Apple Inc. (AAPL) Profit Margins Could Be Damaged By Cheaper iPhone

The Wall Street Journal was the first to speculate Tuesday that Apple Inc. (NASDAQ:AAPL) could start building an iPhone made of less expensive materials in order to increase its market share in developing markets. However the cheaper handsets would carry a lower price and, most likely, a lower profit margin.

As MarketWatch points out, Apple Inc. (NASDAQ:AAPL)’s profit margins are among the highest in the industry. The company also receives high subsidies from wireless carriers that carry the iPhone. Apple Inc. (NASDAQ:AAPL) sold almost 27 million iPhones in its September quarter for an estimated average selling price of $636 each. That’s only 1 percent less than the estimated average price for the same period a year ago. Meanwhile unit sales skyrocketed almost 58 percent during that time frame, which indicates that Apple has managed to hold on to its high price point while still gaining significantly in the smartphone market share.

We will see the December quarter results from Apple on Jan. 23, and the general consensus right now is that the company sold at least 40 million iPhones during the quarter, which would push the total sales for last year to about 133 million iPhones. That’s a 43 percent increase over the same quarter in 2011.

At this time, most analysts believe that smartphone growth this year will be focused in developing markets where there is high demand for cheaper phones.

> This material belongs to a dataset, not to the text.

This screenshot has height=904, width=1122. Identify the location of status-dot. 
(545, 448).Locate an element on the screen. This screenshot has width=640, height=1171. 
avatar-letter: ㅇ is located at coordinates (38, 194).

So Apple executives must be asking themselves right now whether it’s more important to increase market share in areas where a less expensive phone will sell better, or to keep the company’s strong profit margins in place.

From an investor’s point of view, it seems pretty clear that better profit margins would be the better choice, but we’ll just have to wait and see where the company goes from here.